Spanish peer (1937–2020)

Carlos Falcó y Fernández de Córdoba, 5th Marquess of Griñón and 12th Marquess of Castel-Moncayo, GE (3 February 1937 – 20 March 2020) was a Spanish peer, businessman and socialite. He was best known by his title of Marquess of Griñón despite later inheriting a much older title, Marquess of Castel-Moncayo, which has a Grandeeship attached.

== Life and family ==
Born at Palacio de las Dueñas in Seville, he was the third child and second son of Manuel Falcó y Escandón, 9th Duke of Montellano, 11th Marquess of Castel-Moncayo, 9th Marquess of Pons, Grandee of Spain, and his wife Hilda Fernández de Córdoba y Mariátegui, notable huntress, 12th Marchioness of Mirabel, 3rd Countess of Santa Isabel, 10th Countess of Berantevilla. His maternal grandfather was Joaquín Fernández de Córdoba y Osma, 8th Duke of Arión, who was president of Real Club de la Puerta de Hierro between 1896 and 1901.

Falcó succeeded to the Marquessate of Griñón in 1955, when his maternal grandfather ceded the title to him. In 1978, Falcó inherited the Marquessate of Castel-Moncayo after the death of his father, thus becoming a Grandee of Spain.

He managed the family estate-bottled wine brand "Marqués de Griñón", which earned him high recognition. The American magazine Wine Spectator listed it in 2014 as one of the greatest wines in the world.

As the husband of Isabel Preysler between 1980 and 1985, Falcó became the stepfather of her children, including Julio Iglesias Jr. and Enrique Iglesias.

## Assigned task A:
Answer these from the biography:
(i) Where was Falcó born?
(ii) In what year did he inherit the Marquessate of Castel-Moncayo?
(iii) Which magazine listed the "Marqués de Griñón" wine in 2014 as one of the greatest wines in the world?
## Assigned task B:
Using the biography, explain how Falcó became a Grandee of Spain.
## Assigned task C:
List every title and dignity that the biography gives for Falcó's father.

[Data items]

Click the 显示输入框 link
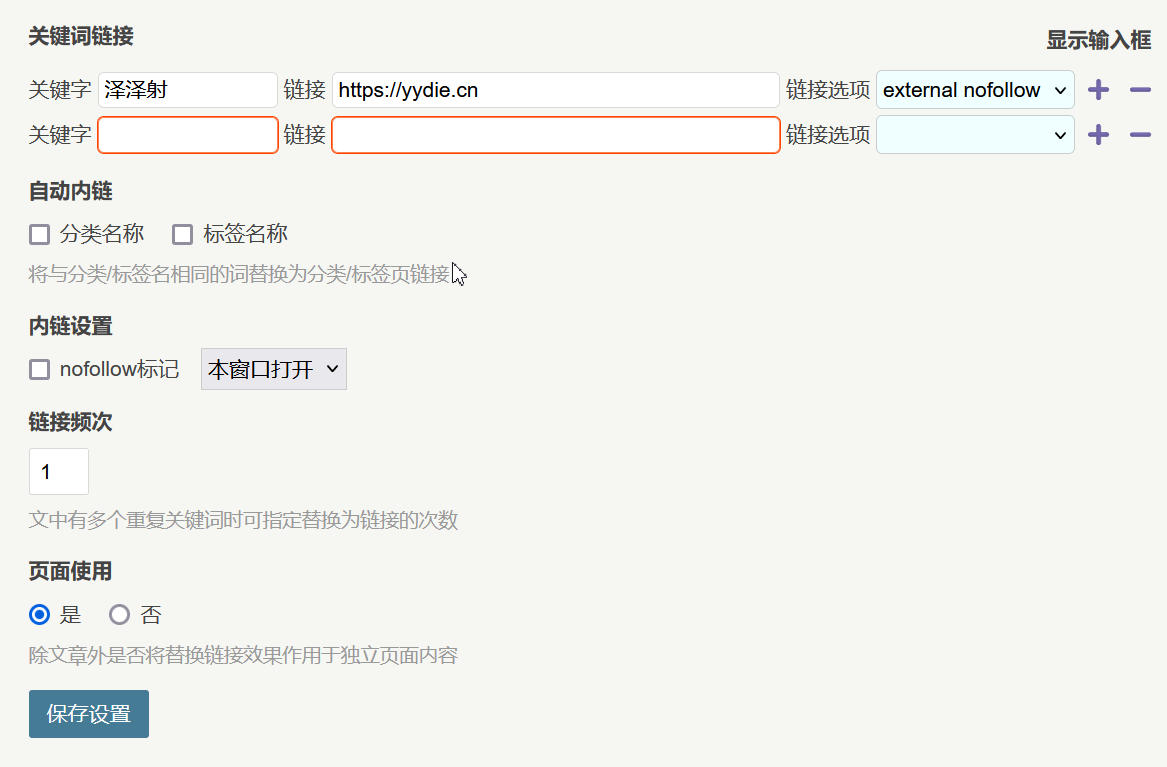The width and height of the screenshot is (1167, 767). click(x=1098, y=40)
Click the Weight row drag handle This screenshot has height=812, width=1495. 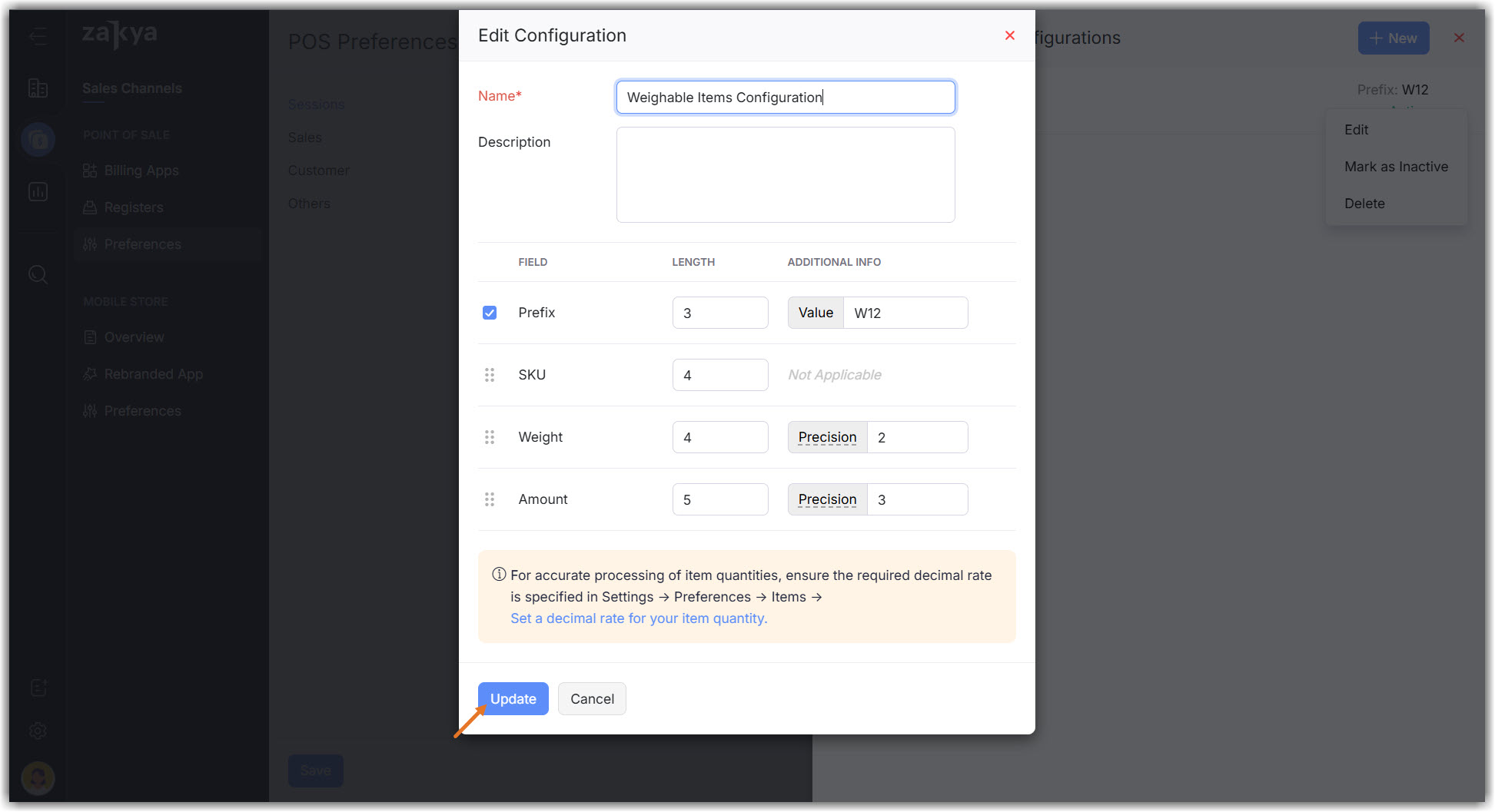click(490, 437)
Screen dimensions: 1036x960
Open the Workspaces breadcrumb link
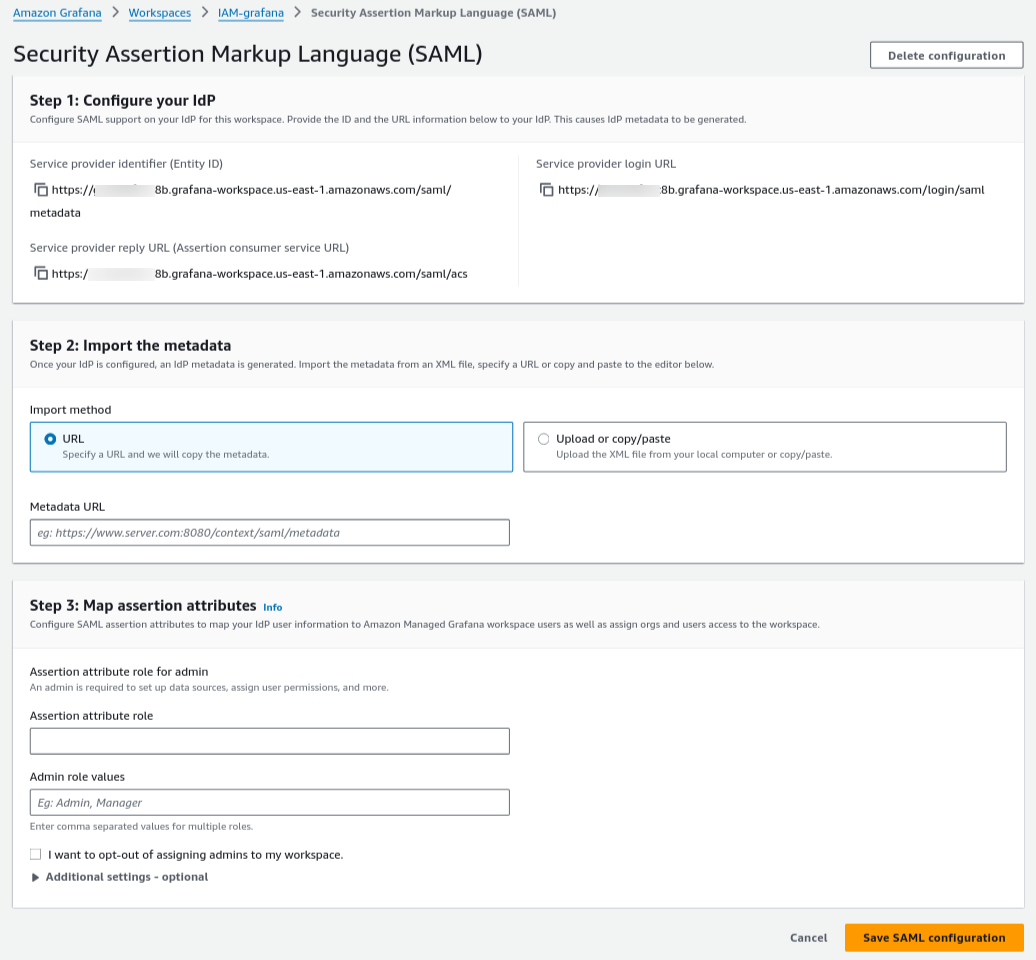[x=160, y=13]
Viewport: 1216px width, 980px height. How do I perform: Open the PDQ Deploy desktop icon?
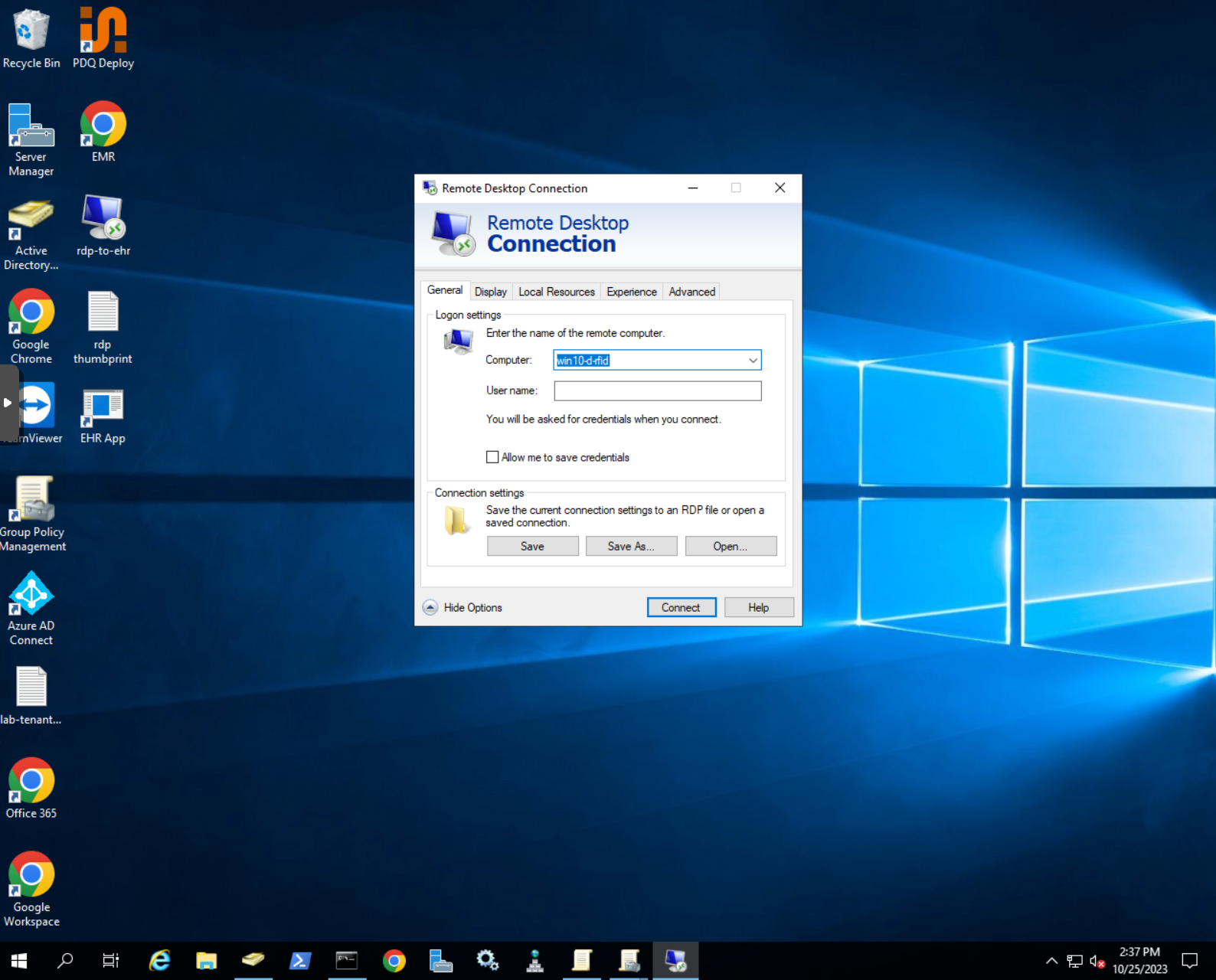click(103, 31)
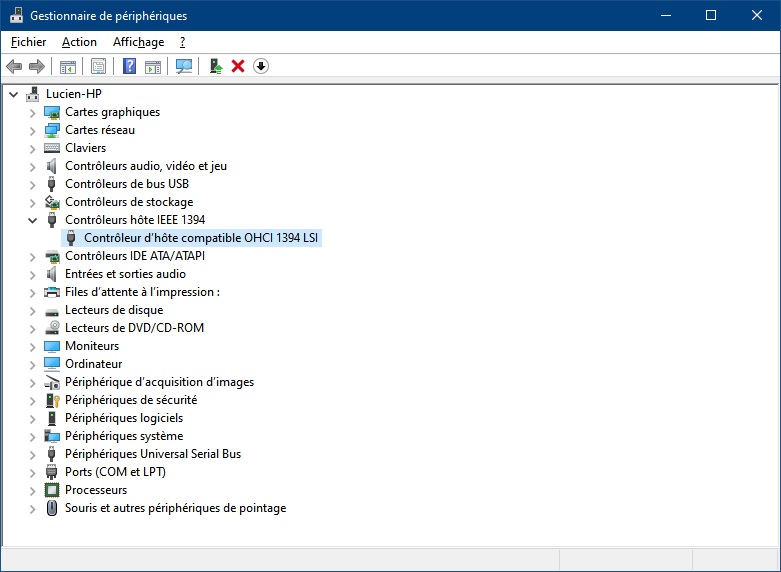Collapse the Lucien-HP root node
Viewport: 781px width, 572px height.
coord(13,94)
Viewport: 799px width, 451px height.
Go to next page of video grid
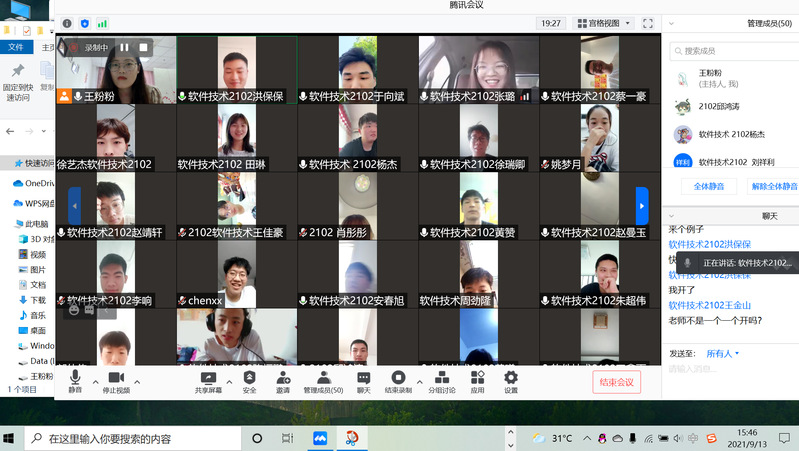[x=642, y=206]
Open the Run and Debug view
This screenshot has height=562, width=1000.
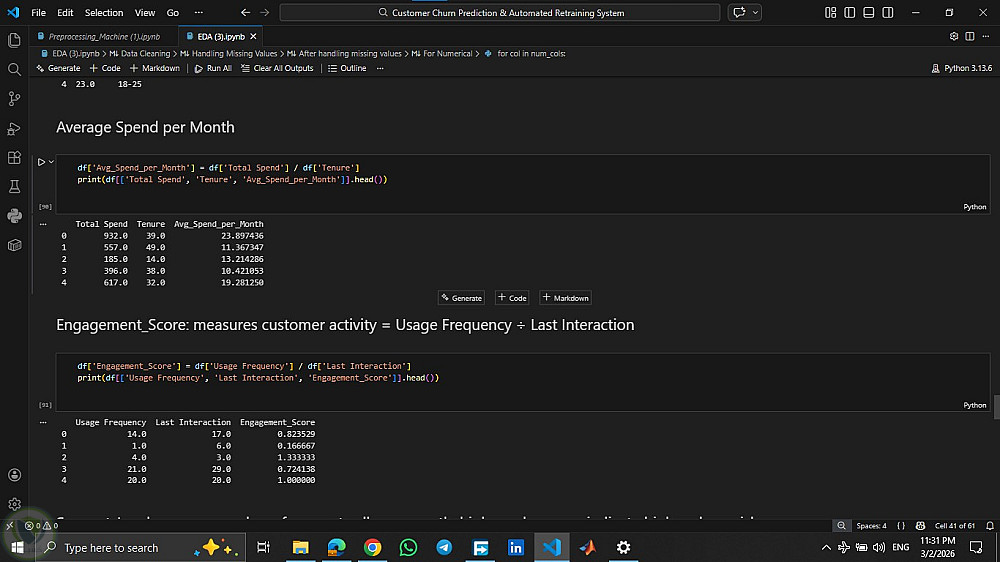point(14,128)
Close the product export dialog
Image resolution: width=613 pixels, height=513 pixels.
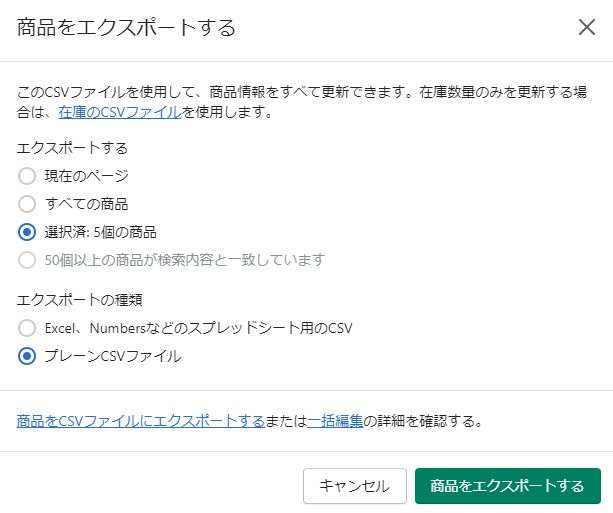(x=587, y=27)
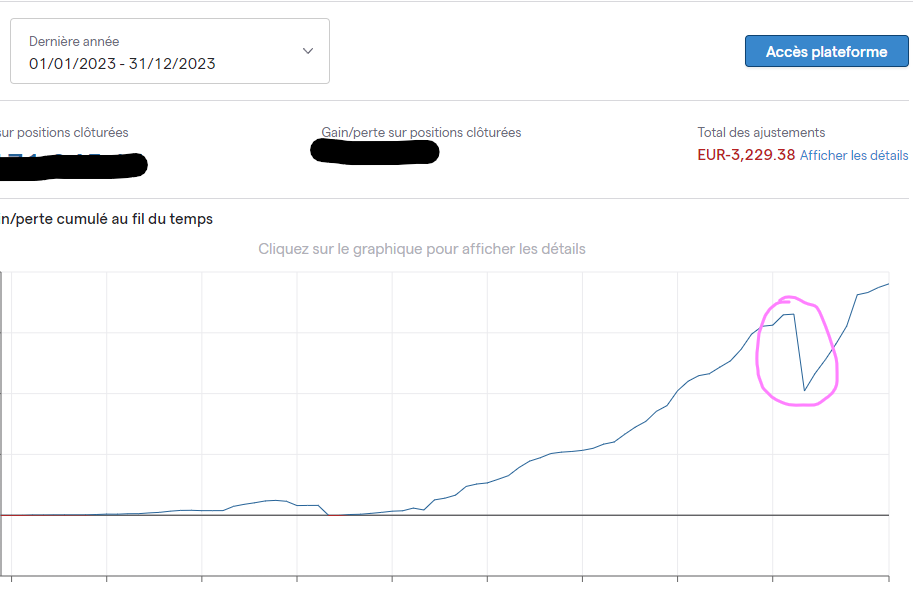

## Exercise response A:
(i) Palacio de las Dueñas in Seville
(ii) 1978
(iii) Wine Spectator

## Exercise response B:
In 1978, after his father's death, Falcó inherited the Marquessate of Castel-Moncayo. That title has a Grandeeship attached, so inheriting it made him a Grandee of Spain.

## Exercise response C:
- 9th Duke of Montellano
- 11th Marquess of Castel-Moncayo
- 9th Marquess of Pons
- Grandee of Spain